In November 2021 a state appeals court rejected the Tos lawsuit, effectively ending the litigation. Plaintiffs have little interest in appealing the issue to the state Supreme Court.

Other problems and lawsuits 
The lawsuit Kings County, Kern County, the First Free Will Baptist Church of Bakersfield, Dignity Health in Bakersfield, and the City of Shafter v. California High-Speed Rail Authority concerns the environmental certification and route selection of the Fresno to Bakersfield segment.

In TRANSDEF (Transportation Solutions Defense and Education Fund) v. the California Air Resources Board, the Authority is named as an affected party because it is the beneficiary of cap-and-trade fund allocations that are being challenged in the suit.
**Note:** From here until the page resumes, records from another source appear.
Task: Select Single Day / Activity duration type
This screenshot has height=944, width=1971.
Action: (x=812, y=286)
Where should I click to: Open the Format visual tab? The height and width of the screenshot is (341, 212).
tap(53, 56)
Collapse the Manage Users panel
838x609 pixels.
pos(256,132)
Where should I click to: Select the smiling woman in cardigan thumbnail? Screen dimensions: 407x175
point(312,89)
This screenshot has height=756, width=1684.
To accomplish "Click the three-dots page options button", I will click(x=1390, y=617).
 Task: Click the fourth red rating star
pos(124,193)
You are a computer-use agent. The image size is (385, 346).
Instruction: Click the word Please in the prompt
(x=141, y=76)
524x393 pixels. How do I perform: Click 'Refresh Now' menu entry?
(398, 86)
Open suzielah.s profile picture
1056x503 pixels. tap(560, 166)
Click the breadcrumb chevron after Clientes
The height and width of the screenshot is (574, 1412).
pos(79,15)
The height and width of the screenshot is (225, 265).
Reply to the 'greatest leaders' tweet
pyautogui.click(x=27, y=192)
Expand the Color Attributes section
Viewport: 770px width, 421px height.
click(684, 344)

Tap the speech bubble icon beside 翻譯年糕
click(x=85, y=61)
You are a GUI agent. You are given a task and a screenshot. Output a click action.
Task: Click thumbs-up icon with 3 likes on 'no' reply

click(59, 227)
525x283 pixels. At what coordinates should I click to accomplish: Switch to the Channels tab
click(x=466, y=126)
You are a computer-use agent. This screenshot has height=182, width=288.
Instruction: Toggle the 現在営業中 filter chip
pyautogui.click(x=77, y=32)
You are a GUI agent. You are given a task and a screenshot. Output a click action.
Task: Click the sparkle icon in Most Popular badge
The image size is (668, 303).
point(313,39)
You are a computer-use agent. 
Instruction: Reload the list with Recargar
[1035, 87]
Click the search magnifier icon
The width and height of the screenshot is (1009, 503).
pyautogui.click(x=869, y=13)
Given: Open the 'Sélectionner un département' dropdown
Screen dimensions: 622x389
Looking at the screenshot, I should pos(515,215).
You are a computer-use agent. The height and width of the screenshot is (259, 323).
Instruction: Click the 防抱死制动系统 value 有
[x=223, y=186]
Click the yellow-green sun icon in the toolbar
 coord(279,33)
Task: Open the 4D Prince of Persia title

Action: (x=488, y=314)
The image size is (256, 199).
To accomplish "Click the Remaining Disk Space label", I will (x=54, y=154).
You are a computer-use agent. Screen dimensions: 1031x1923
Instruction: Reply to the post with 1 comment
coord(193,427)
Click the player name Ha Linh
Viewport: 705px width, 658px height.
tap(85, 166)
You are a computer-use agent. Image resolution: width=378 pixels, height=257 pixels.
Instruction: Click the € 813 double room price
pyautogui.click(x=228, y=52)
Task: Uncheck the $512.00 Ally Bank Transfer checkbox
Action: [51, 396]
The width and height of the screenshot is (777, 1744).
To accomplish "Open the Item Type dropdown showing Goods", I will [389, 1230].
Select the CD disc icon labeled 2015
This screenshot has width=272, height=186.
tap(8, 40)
In Kings County, the Kings County Farm Bureau, Citizens for California High-Speed Rail Accountability, the Bay Area-based Community Coalition on High-Speed Rail, California Rail Foundation and TRANSDEF v. Surface Transportation Board, the litigants are challenging in the federal Ninth Circuit Court a ruling made in 2014 by the Surface Transportation Board that federal environmental laws trump state environmental laws. The Authority is intervening in this suit, and the outcome will directly affect the Authority.

Friends of Eel River vs. North Coast Railroad Authority is a lawsuit held before the California Supreme Court, and is similar to the Surface Transportation Board suit regarding the federal decision trumping the California Environmental Quality Act. Two state appellate courts have issued conflicting decisions on this issue. The Authority is filing a friend of the court brief, and the outcome will directly affect the Authority.

In December 2011, Legislative Analyst's Office published a report indicating that the incremental development path outlined by CHSRA may not be legal. According to the State Analyst, "Proposition 1A identifies certain requirements that must be met prior to requesting an appropriation of bond proceeds for construction. These include identifying for a corridor, or a usable segment thereof, all sources of committed funds, the anticipated time of receipt of those funds, and completing all project-level environmental clearances for that segment. Our review finds that the funding plan only identifies committed funding for the ICS (San Joaquin Valley segment), which is not a usable segment, and therefore does not meet the requirements of Proposition 1A. In addition, the HSRA has not yet completed all environmental clearances for any usable segment and will not likely receive all of these approvals prior to the expected 2012 date of initiating construction." However, initial concerns regarding the project's legality were resolved.

In November 2021, the Third District Court of Appeal in Sacramento affirmed a 2018 lower court ruling that the project's incremental development path did not violate the California Constitution.

"Dam Train"
In May 2015, Fresno City Councilman Steve Brandau used $3,000 of his campaign funds to put up billboards along state route 99 proposing that some of the rail funding be used to provide more water to farmers, such as the construction of the Temperance Flat Dam.  The words "Dam" and "Train" appear in large bold letters on the billboards.

While some officials agreed with Brandau, others like Fresno County Supervisor Henry Perea said they need both water and transportation.